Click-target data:
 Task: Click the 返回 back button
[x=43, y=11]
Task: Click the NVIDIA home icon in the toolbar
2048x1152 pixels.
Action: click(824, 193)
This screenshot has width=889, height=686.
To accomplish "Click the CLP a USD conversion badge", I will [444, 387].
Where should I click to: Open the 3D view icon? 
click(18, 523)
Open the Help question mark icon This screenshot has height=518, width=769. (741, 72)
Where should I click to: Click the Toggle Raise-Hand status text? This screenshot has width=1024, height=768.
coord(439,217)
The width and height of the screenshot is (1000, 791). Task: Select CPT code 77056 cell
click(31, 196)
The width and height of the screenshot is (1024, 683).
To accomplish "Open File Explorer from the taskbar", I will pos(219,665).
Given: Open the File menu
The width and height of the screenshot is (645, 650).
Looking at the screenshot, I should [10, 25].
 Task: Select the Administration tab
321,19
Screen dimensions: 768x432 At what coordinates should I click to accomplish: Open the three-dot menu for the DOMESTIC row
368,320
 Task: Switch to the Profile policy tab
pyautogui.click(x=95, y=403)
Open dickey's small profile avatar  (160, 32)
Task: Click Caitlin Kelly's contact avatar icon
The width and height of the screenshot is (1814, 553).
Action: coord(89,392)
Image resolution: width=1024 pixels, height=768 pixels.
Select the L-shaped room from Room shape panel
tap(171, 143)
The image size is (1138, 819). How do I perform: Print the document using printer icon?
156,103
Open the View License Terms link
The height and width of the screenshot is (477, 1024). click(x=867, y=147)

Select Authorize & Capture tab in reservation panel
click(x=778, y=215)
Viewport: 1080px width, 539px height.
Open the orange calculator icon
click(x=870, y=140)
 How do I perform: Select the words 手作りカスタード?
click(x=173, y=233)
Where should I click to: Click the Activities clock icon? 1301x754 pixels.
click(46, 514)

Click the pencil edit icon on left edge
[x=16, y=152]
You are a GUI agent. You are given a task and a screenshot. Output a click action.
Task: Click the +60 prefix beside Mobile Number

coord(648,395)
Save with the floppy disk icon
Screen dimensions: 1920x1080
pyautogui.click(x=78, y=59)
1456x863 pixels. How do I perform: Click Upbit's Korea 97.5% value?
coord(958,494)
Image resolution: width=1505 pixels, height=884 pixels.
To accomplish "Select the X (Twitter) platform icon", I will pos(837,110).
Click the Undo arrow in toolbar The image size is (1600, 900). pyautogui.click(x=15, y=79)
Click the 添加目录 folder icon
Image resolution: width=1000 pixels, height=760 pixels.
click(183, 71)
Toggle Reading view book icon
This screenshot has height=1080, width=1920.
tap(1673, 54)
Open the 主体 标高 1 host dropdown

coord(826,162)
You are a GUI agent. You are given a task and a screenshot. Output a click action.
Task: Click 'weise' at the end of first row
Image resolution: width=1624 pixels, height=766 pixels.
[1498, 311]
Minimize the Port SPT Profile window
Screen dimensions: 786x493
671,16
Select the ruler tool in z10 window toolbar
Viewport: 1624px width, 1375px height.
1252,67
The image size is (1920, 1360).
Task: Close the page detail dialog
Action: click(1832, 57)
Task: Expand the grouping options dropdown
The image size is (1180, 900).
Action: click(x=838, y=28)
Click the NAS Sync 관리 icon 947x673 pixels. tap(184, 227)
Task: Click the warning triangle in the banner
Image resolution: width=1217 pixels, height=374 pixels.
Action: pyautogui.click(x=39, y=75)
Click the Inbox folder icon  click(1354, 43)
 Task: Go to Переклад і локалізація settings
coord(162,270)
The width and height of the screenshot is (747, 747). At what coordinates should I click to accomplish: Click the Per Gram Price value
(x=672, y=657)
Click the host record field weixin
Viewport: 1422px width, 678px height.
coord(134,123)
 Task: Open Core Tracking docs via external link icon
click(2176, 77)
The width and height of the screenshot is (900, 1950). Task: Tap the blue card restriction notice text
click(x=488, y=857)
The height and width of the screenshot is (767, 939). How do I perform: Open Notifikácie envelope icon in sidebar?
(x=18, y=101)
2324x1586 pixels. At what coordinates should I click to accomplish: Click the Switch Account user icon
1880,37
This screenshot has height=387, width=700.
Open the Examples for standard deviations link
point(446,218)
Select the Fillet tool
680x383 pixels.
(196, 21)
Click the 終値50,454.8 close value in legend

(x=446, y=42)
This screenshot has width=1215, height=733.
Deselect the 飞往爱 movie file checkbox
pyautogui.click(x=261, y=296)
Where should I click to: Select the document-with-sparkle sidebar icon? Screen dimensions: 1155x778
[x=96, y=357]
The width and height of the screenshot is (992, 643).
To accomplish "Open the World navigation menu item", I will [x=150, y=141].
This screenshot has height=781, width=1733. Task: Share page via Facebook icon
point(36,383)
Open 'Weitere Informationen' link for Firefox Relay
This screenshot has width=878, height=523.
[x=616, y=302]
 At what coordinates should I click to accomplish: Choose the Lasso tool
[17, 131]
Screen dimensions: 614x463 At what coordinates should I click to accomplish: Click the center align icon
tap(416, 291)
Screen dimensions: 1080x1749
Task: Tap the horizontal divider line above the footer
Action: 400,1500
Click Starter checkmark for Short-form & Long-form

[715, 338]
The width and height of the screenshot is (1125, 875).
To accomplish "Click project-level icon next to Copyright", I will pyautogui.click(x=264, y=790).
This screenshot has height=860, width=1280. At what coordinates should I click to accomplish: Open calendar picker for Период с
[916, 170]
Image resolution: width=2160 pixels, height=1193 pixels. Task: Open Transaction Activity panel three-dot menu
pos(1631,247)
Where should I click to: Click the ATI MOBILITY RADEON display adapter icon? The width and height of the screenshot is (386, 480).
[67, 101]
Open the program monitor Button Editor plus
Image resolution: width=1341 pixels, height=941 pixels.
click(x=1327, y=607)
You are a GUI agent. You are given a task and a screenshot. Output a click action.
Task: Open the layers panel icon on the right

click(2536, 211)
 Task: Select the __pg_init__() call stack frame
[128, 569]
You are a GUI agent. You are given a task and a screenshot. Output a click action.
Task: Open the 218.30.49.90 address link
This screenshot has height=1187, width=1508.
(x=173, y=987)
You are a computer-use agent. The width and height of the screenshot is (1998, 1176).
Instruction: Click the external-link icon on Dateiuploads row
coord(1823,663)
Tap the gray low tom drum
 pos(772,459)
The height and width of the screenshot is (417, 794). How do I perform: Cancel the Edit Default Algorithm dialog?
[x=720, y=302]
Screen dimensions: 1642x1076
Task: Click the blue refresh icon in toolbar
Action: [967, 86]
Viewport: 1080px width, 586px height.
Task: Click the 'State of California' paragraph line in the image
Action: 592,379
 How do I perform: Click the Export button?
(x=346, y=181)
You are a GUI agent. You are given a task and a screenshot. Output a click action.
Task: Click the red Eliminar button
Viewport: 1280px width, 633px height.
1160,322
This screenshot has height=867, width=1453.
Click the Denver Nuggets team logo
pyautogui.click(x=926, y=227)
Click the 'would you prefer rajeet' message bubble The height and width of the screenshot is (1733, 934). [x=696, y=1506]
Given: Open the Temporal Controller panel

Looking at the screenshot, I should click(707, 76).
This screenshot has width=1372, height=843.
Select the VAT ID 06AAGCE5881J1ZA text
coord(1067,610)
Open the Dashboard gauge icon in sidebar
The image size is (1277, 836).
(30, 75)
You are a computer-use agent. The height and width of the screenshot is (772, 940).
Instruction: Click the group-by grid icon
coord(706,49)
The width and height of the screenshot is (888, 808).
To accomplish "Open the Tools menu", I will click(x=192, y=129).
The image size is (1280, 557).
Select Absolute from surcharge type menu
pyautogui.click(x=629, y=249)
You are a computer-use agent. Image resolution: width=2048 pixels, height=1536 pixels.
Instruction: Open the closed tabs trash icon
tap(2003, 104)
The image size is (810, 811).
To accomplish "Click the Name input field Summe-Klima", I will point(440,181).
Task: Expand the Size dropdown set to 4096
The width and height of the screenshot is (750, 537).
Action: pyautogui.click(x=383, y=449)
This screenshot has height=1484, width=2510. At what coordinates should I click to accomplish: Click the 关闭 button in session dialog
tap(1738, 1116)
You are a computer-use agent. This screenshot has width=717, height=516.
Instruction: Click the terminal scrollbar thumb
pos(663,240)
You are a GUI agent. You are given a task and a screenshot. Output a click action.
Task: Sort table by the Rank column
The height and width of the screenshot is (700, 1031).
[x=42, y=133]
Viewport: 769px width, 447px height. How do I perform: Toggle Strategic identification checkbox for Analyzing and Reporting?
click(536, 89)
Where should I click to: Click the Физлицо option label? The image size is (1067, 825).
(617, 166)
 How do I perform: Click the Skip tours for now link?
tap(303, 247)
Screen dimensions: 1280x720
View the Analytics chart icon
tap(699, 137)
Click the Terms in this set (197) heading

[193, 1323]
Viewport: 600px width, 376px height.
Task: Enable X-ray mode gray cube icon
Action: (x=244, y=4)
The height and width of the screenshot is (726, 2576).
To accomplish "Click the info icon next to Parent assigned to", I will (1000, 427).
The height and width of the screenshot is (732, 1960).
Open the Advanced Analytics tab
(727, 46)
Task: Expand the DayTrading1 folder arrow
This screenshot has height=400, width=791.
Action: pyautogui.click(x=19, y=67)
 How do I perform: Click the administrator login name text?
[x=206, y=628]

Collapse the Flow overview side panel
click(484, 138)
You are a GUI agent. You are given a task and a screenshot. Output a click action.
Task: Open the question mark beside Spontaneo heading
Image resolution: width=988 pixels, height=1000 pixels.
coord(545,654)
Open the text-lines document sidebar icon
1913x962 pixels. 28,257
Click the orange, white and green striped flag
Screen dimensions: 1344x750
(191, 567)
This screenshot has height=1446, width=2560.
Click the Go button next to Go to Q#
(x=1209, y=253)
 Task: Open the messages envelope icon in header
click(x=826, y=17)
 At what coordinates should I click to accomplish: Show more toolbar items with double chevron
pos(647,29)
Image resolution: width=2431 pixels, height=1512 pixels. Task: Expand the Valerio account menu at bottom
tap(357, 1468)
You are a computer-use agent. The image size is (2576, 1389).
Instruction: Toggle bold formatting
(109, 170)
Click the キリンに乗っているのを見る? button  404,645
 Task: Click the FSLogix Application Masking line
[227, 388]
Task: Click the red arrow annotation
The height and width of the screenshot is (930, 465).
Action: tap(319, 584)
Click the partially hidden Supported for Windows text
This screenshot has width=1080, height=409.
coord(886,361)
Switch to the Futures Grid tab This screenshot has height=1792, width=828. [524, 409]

- **To be done**
Please copy out the records above unchanged, from the line containing "Minimize the Port SPT Profile window" through the line containing "(x=446, y=42)".

- **Final answer**
Minimize the Port SPT Profile window
Screen dimensions: 786x493
671,16
Select the ruler tool in z10 window toolbar
Viewport: 1624px width, 1375px height.
1252,67
The image size is (1920, 1360).
Task: Close the page detail dialog
Action: click(1832, 57)
Task: Expand the grouping options dropdown
The image size is (1180, 900).
Action: click(x=838, y=28)
Click the NAS Sync 관리 icon 947x673 pixels. tap(184, 227)
Task: Click the warning triangle in the banner
Image resolution: width=1217 pixels, height=374 pixels.
Action: pyautogui.click(x=39, y=75)
Click the Inbox folder icon  click(1354, 43)
 Task: Go to Переклад і локалізація settings
coord(162,270)
The width and height of the screenshot is (747, 747). At what coordinates should I click to accomplish: Click the Per Gram Price value
(x=672, y=657)
Click the host record field weixin
Viewport: 1422px width, 678px height.
coord(134,123)
 Task: Open Core Tracking docs via external link icon
click(2176, 77)
The width and height of the screenshot is (900, 1950). Task: Tap the blue card restriction notice text
click(x=488, y=857)
The height and width of the screenshot is (767, 939). How do I perform: Open Notifikácie envelope icon in sidebar?
(x=18, y=101)
2324x1586 pixels. At what coordinates should I click to accomplish: Click the Switch Account user icon
1880,37
This screenshot has height=387, width=700.
Open the Examples for standard deviations link
point(446,218)
Select the Fillet tool
680x383 pixels.
(196, 21)
Click the 終値50,454.8 close value in legend

(x=446, y=42)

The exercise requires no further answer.